Edmundo Herrera, el primer empanadero de la zona de la plaza 9 de Julio, cierra hoy las puertas de su negocio. Es por eso que invitó a todos los viejos clientes a darle la despedida al mítico lugar donde solían pasar horas y reír a carcajadas no solo el Cuchi, sino también el Bardudo Castilla, los Dávalos y las grandes personalidades de la cultura, la política y el periodismo salteño.
Ayer,El Tribunofue a degustar algunas "chuecas", como les dicen a las empanadas, en el único negocio del mundo en "donde el cliente nunca tiene la razón", según palabras de su dueño.
Allí, el Pelado Edmundo Herrera explicó que, por una cuestión de "sucesión", los dueños del inmueble donde alquila no pueden ofrecerle un contrato y, en consecuencia, el local no pasa la habilitación de la Municipalidad de Salta.
"Yo abrí en agosto de 1967. Es decir que me faltaban unos meses para cumplir los 50 años trabajando", dijo el hombre, que supo criar a los trillizos que tuvo con su mujer María Cristina Marocco vendiendo empanadas.
"Estoy cercado", aseguró. No sabe hacer otra cosa y la voz se le quiere quebrar cuando dice que el único reconocimiento que tuvo se lo dio Miguel Isa cuando, siendo intendente, le puso la estatua del Cuchi en la puerta del local, ubicado sobre la calle Caseros.
"Don Gustavo siempre quiso hacerle una zamba al Farito, pero se perdía en el tercer compás", dijo el Pelado. El Farito era el lugar por donde todos pasaban para charlar con amigos, compartir el vino manso de la media mañana y sonreír. En eso se perdía Leguizamón.

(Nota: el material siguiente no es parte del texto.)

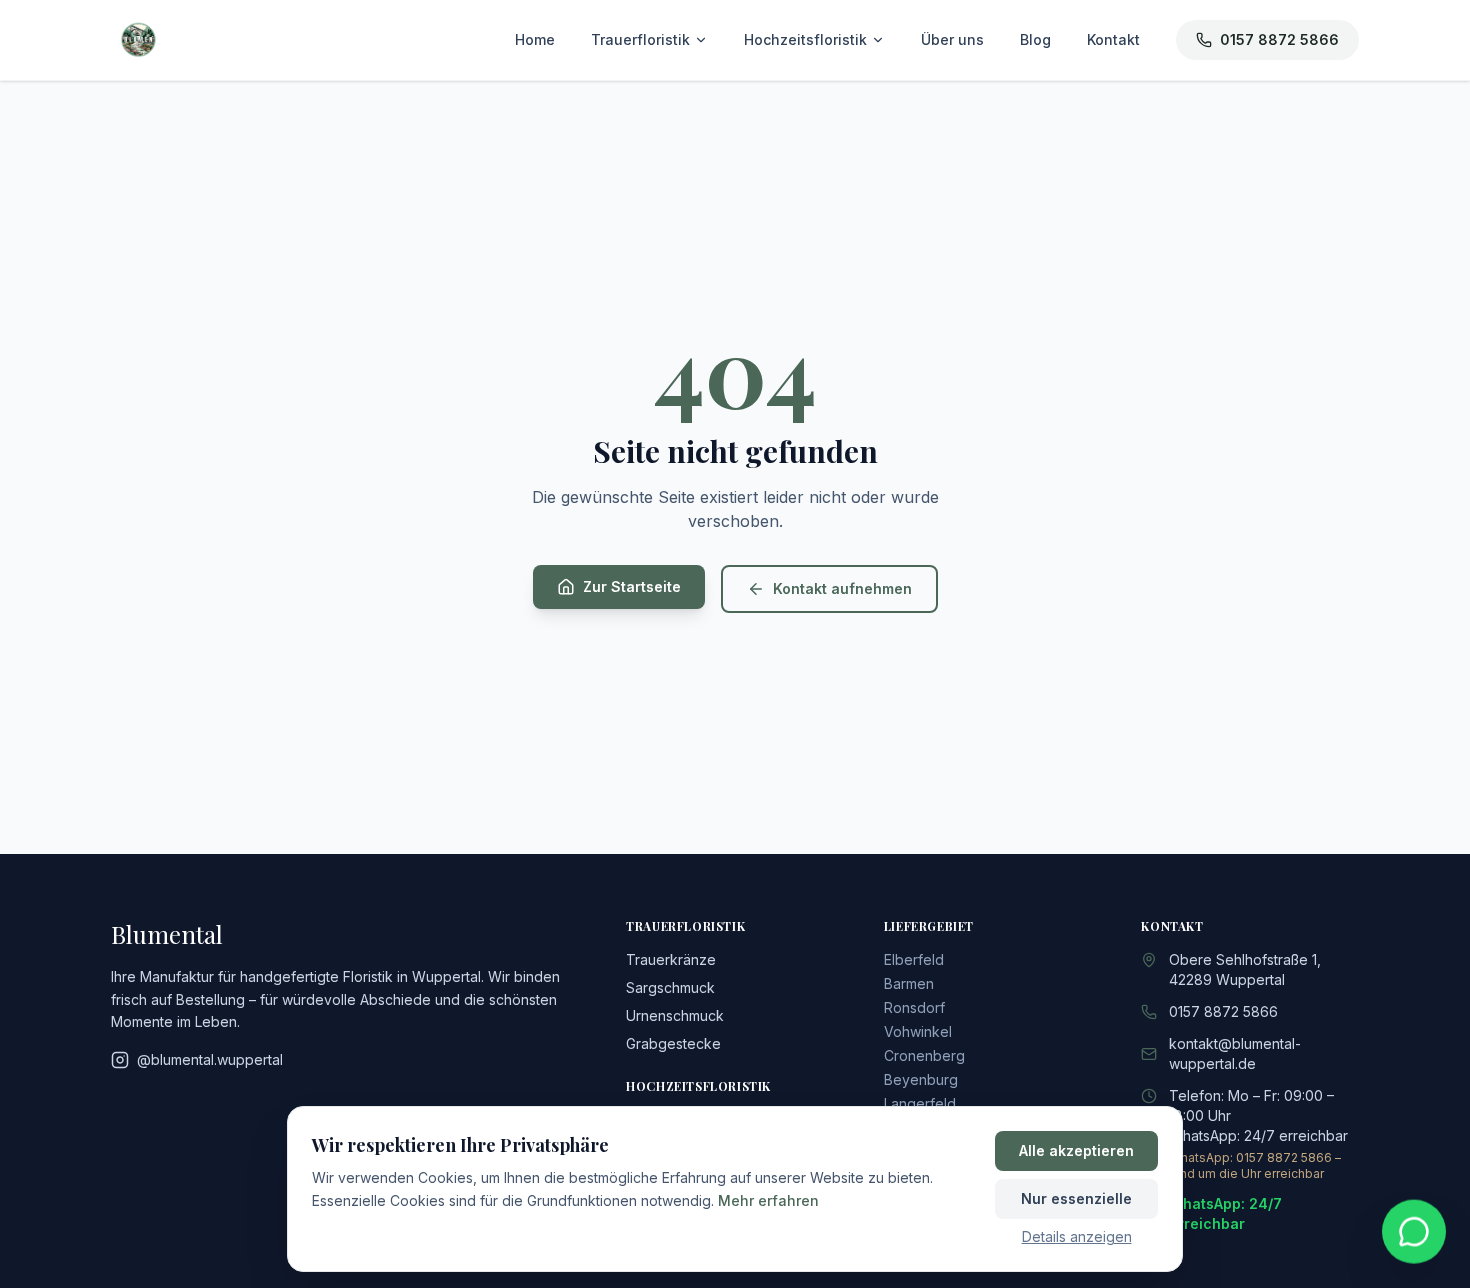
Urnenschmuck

"El negocio se llamó así porque el primer mostrador que pude comprar para atender tenía un pequeño farolito en el frente y de ahí salió", dijo Herrera, que hasta hoy trabajó 49 años sin tener ni un día de vacaciones.
"Solo los domingos estaba cerrado, salvo en la época de Menem", dijo, ahogado en una carcajada.
Ayer estaban varios clientes nostálgicos como Marcelo Vila, quien dijo que se debería realizar un reconocimiento a ese lugar emblemático. "Nada es casualidad. Estar en este tiempo, en este espacio y con estas personas es un privilegio único, algo para agradecer a Dios", dijo como recitando una poesía. Recostado sobre el mostrador, Humberto Rivero, otro comensal, sintetizó: "El Farito es una institución".
Allí acostumbraban ir también políticos y grandes periodistas gráficos que reflejaban con sus plumas los acontecimientos importantes de Salta.
En esas mesas del patio descascarado se lograron amalgamar la risa y la nostalgia, el traje con corbata y el cajón de lustra, los extranjeros y los paisanos. Todo fue hasta hoy un testimonio de la vieja salteñidad que, de a poco, se va perdiendo indefectiblemente.